Moreover, because Ulysses — a 2.5-inch SATAdisk drive in an industry standard tape cartridge — emulates an LTO drive and the Ulysses media has the same form factor as LTO Ultrium cartridges, users can swap Ulysses cartridges into their existing tape environment with no changes to their technology infrastructure.
“You can replace an existing tape drive and keep the operation going just like it was before you replaced it with Ulysses,” says Ellis, “because to the operating system and the backup software, it looks just like a tape drive. You don’t have to change any of your scripts or anything on the operations side. You essentially swapped out some hardware and replaced it with some disk-to-disk backup hardware in the existing library.”
And Ellis is quick to add that Imation does not expect customers to wholesale swap out existing tape libraries for the Ulysses solution. “You don’t replace all of your drives or all of your tapes,” he explains. “You replace some portion, say 20 percent of the drives and 20 percent of the tapes. So you’d have a mixed mode library.”
For Schulz, who is an advocate of disk-based backup but sees plenty of life left in tape, particularly for archiving and storing large amounts of data, hybrid solutions like Imation’s Ulysses make sense. “We’re stuck with tape,” says Schulz. “This is why companies like Imation are trying to enhance tape, trying to address the ability to rapidly restore [data] … and make it look and feel and function more like disk.”

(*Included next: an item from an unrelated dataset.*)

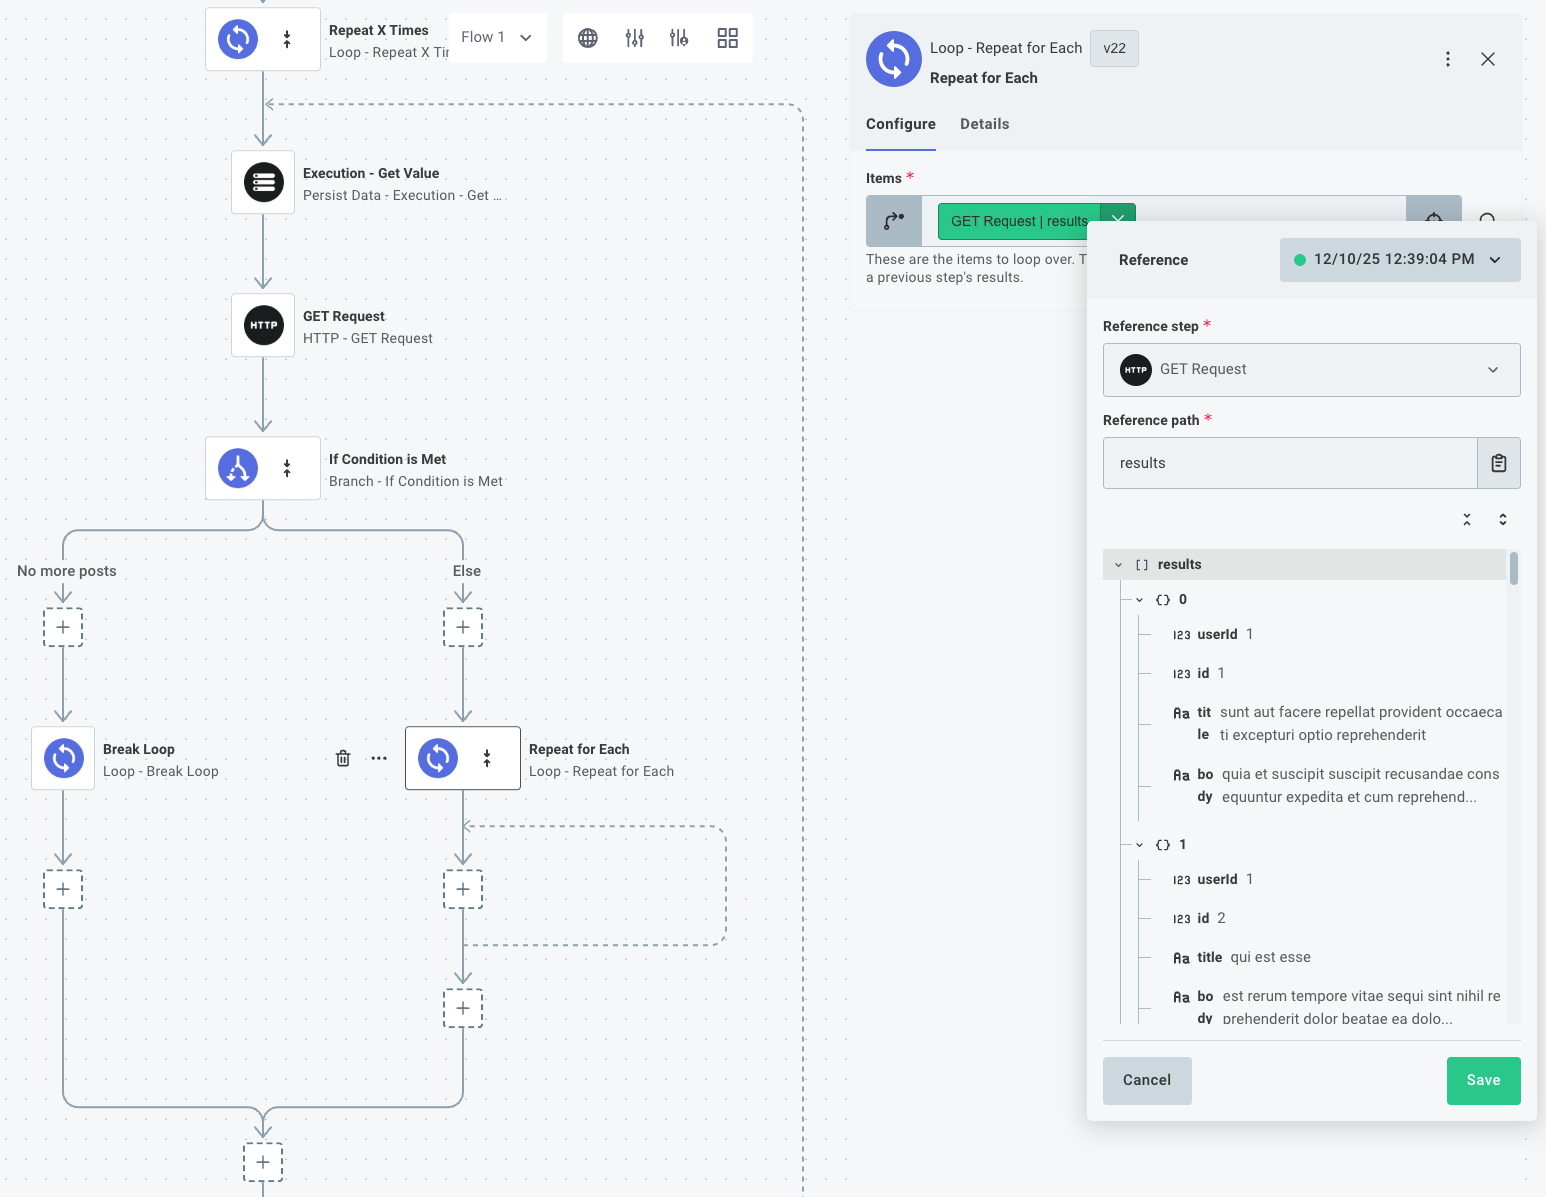1546x1197 pixels.
Task: Switch to the Details tab
Action: pyautogui.click(x=984, y=123)
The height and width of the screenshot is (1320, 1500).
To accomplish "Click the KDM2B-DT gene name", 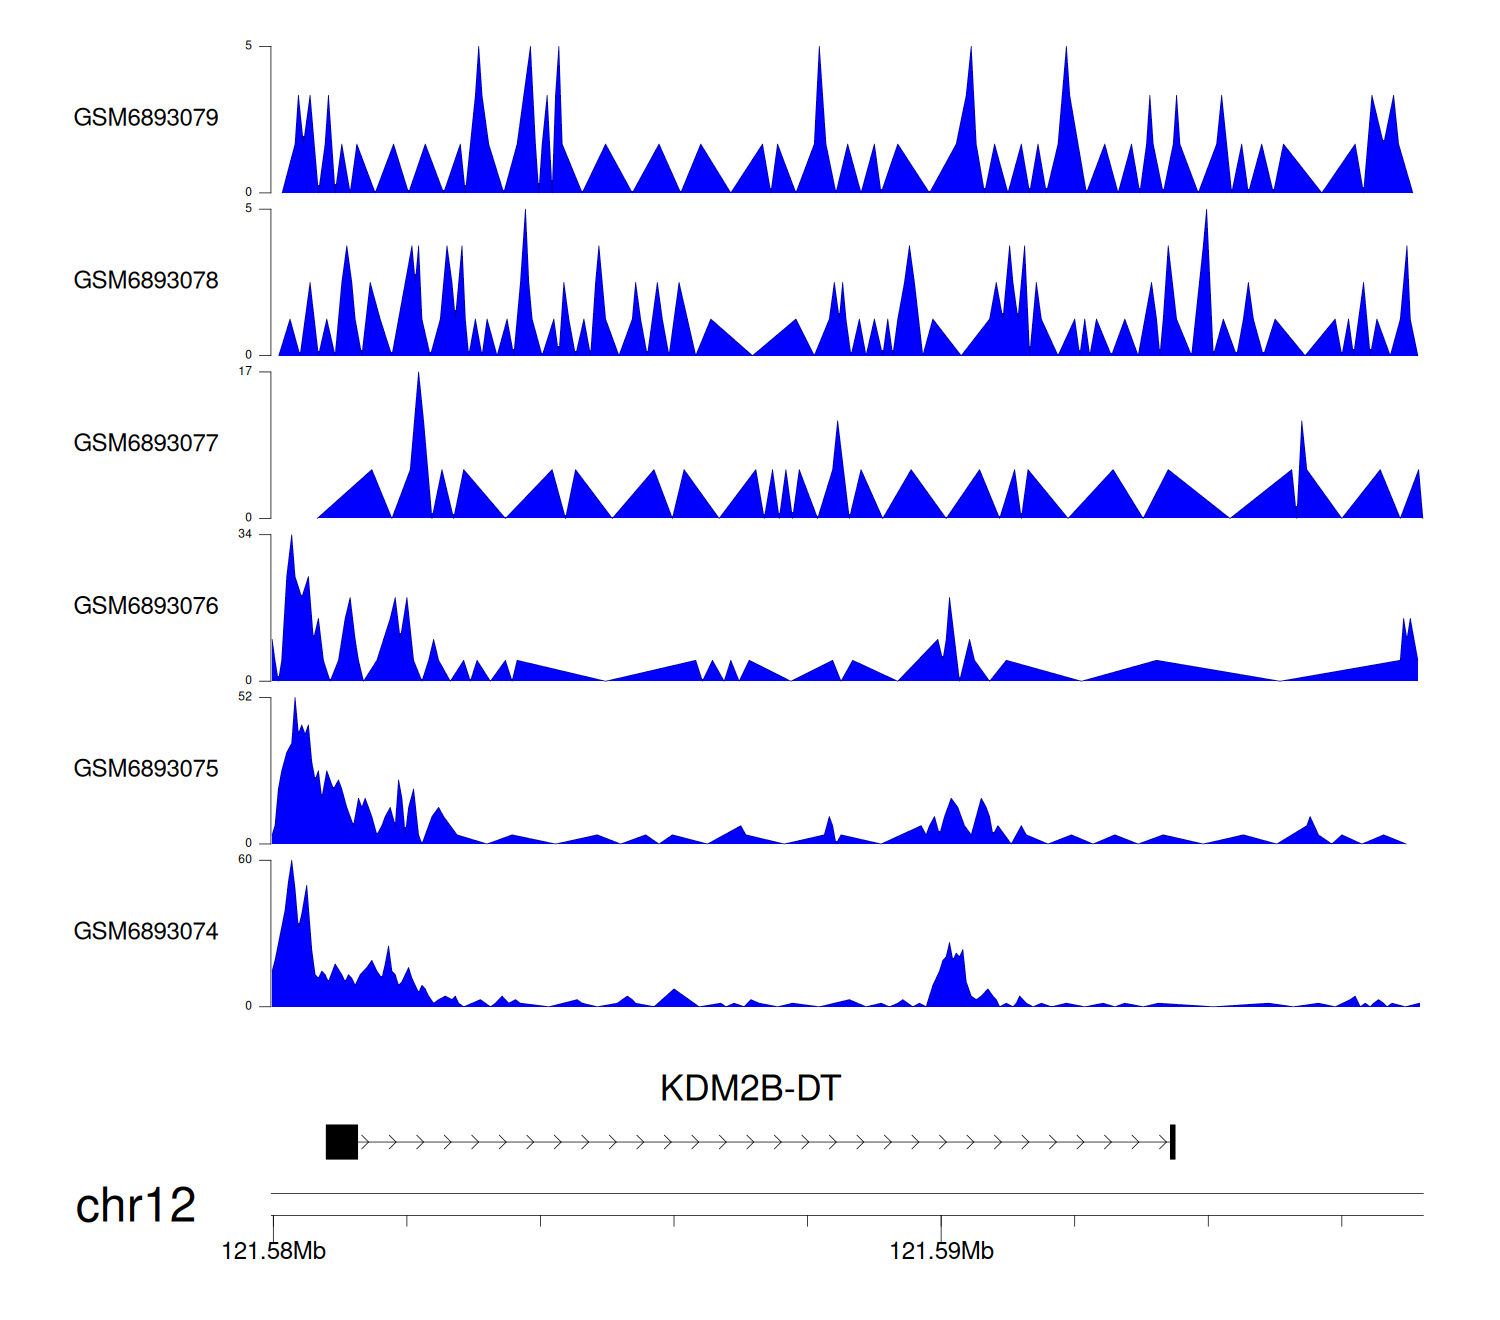I will tap(750, 1088).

“People always try to get us to say it’s one or the other [tape or disk], and we keep saying we just don’t believe that,” says Ellis. “Tape is still by far the lowest cost way to store data for any length of time, whether it’s backup or archive. So we don’t see tape going away. But we do see opportunities to enhance the performance of tape, and that’s where Ulysses comes in. We think the two work well together and you’ve got to be prepared to use both to optimize the operation.”
Versus Flash and Optical
Not a company to rest on its laurels — or tape-based solutions (in addition to its many data backup solutions, Imation also owns Memorex) — Imation recently expanded its commitment to removable hard-disk solutions, announcing the upcoming release of two new magnetic disk-based technologies for disk-to-disk data protection, the Odyssey dock and hard disk cartridge for companies seeking entry level disk-based data storage options, and the RDX removable hard-disk cartridge and drive for small and midsized businesses. Imation is also developing new tape technologies like LTO4, set to launch in Q1 of 2007, which is supposed to greatly increase data transfer rates and storage capacity, and working on both Blu-ray and HD-DVD optical storage solutions.
Schulz sees this as part of a trend. “We’re continuing to see more and more adoption of other media,” he says. “Just as with tape, there are arguments that the disk drive is about to be dead, that the disk drive has hit the wall. But the reality is that we’ve got another 15 to 20 years of very much viability in the magnetic disk drive. However, there are new challenges … flash — USB thumb drives — and optical. But until things like HD-DVD get up into the 250 GB category range, there’ll still be that need for tape.”
For now, Imation’s tape library-friendly removable disk technology is a stepping stone and proof that tape and disk can play — and store data — nicely together.